Воденников в прозе. Лучшие эссе - стр. 28
– Еще бы голая встала в позу мама моет пол, а потом сказала, что все мужики одинаковые. Мы звери!)))
Тут все прекрасно. И фрейдистское про «маму, которая моет пол», и предположение, что если человек, не ровен час, в этой позе стоит, то твое последующее сексуальное поведение вполне оправданно.
И теперь, когда я читаю многих своих знакомых в интернете, я понимаю, что они сами от этого человека ушли недалеко. Или просто к нему вернулись.
А ведь некоторые из них даже пописывают стихи.
Больше ненависти, господа!
Больше ненависти.
Ненависть, как известно, спасет мир. Это еще Достоевский говорил.
Как на ладони
Поговорим о дряни, как сказал наш лучший и талантливейший поэт советской эпохи Владимир Маяковский.
Но сперва небольшая предыстория.
Когда-то в еще доинтернетную эпоху я ушел из родительского дома и стал снимать квартиру. За два года я, естественно, оброс мелкой человеческой жизнью: черновиками, записками, грудой вещей и даже полисом медицинского страхования.
А потом у меня умерла бабушка. И мне по наследству досталась жилплощадь. Описав символический жизненный круг, я должен был вернуться в тот же район Москвы, где прошло мое детство. Только в другой подъезд. Для меня это было сильное переживание. И вот, готовясь к переезду, я вдруг понял, что мне надо сделать. Уничтожить всю предыдущую жизнь. Переехать в последний дом (а уже тогда было понятно, что этот дом последний) без вороха прошлого. Без бумажного белого шума, без лишних писем, без стихотворных черновиков и старых, хотя еще и не заношенных, вещей. Потому что прошлого, как известно, нет.
Тогда я и вычистил весь свой архив.
И в помойку полетело все: бумаги, свитер, картонки, исписанные быстрым, неразборчивым для других почерком (удобней всего было писать на разорванных упаковках-блоках от сигарет) и даже полис медицинского страховании (случайно).
И вот я сидел в съемной квартире на чужой опустошенной кухне, читал поэта Сергея Гандлевского и думал, что приеду в опустевший бабушкин дом, где на столе еще стоит ее чашка, а в холодильнике хранится белый хлеб, который она положила, но так и не съела, и наконец узнаю ее реальную подноготную жизнь. Найду письма от дедушки (а может, еще от кого-то, скрытого в молодой перспективе), какой-то личный дневник, письма от моей покойной мамы, ее дочери, или, может, какой-нибудь тайный дар мужской Изоры, например перстень с ядом, как у Сальери.

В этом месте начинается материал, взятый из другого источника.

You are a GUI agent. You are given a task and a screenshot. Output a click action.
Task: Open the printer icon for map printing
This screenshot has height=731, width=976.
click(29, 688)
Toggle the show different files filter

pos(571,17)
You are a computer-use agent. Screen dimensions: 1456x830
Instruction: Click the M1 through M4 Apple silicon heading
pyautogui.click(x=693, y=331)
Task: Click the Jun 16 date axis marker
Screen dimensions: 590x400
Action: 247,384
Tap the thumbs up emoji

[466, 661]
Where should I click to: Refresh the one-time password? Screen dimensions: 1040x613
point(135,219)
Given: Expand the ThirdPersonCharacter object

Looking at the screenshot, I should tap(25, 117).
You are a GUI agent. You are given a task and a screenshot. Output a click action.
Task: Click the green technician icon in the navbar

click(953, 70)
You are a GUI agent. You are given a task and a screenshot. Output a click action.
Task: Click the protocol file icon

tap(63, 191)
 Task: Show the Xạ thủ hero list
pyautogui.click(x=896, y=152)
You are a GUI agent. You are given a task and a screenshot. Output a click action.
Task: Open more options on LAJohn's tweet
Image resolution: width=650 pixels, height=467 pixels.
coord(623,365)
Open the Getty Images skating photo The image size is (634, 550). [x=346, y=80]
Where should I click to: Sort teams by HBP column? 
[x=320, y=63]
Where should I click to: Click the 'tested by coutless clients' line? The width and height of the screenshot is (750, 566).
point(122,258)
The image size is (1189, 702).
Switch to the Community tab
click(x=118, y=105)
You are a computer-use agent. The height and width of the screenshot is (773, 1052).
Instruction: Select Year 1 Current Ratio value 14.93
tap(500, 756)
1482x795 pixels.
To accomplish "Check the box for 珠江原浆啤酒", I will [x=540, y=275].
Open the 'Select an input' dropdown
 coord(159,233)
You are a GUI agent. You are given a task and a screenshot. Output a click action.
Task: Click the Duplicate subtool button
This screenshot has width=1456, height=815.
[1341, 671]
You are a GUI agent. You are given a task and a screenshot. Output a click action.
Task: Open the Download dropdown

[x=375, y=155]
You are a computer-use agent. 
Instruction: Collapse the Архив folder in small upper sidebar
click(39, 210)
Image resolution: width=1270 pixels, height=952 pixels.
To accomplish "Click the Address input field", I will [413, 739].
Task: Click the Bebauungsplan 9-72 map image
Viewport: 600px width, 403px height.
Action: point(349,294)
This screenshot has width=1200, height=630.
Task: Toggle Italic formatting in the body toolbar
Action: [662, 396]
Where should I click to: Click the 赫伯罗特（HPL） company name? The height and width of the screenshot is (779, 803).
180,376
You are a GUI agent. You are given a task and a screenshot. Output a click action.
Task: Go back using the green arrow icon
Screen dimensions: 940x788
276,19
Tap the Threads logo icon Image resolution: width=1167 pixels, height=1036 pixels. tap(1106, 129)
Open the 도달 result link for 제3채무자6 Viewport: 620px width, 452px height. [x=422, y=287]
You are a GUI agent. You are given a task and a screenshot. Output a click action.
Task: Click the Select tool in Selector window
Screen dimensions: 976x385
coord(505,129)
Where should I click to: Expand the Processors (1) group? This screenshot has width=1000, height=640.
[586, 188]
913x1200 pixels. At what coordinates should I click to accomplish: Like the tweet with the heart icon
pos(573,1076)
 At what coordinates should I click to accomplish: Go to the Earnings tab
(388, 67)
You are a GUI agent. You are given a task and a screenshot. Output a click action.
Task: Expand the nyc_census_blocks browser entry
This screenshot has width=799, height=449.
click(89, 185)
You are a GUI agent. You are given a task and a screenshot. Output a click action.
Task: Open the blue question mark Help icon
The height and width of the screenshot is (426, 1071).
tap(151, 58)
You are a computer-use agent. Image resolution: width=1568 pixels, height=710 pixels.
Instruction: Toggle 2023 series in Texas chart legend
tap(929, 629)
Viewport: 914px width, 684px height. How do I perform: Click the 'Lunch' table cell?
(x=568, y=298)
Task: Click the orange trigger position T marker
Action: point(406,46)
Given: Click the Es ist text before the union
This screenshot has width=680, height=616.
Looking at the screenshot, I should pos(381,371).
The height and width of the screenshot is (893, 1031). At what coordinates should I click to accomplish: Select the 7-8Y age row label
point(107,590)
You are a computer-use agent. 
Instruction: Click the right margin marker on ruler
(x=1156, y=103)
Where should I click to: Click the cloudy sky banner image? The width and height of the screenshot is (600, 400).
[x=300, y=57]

Письма я нашел. Всего остального – нет.
В книжном старинном шкафу из красного дерева, в нижнем створчатом отделении, пахнущем книгами, машинописными копирками и чем-то сладким, косметическим, я нашел только скрепленную тощую папку с бумагой, удостоверяющей наследование, «жировки», как их тогда называли (бланки с оплаченными жилищными счетами), и сберкнижку.
Все, что надо было для продолжающейся жизни. Моей и сестры.
Никаких сантиментов. Никаких сувениров прошедшей любви. Потому что если любовь прошла, то не стоит хранить ее сувениры.
И вот я сидел рядом с распотрошенным книжным шкафом и думал, как мы с бабушкой похожи. Как два отражающих друг друга зеркала.
«Бог не сентиментален», – написала однажды поэтесса Елена Шварц. Мы были с бабушкой этим самым несентиментальным богом. Бог, единый в наших двоящихся с бабушкой лицах, не сохранил ничего. Не пожелал. Не пожалел. Не умилился.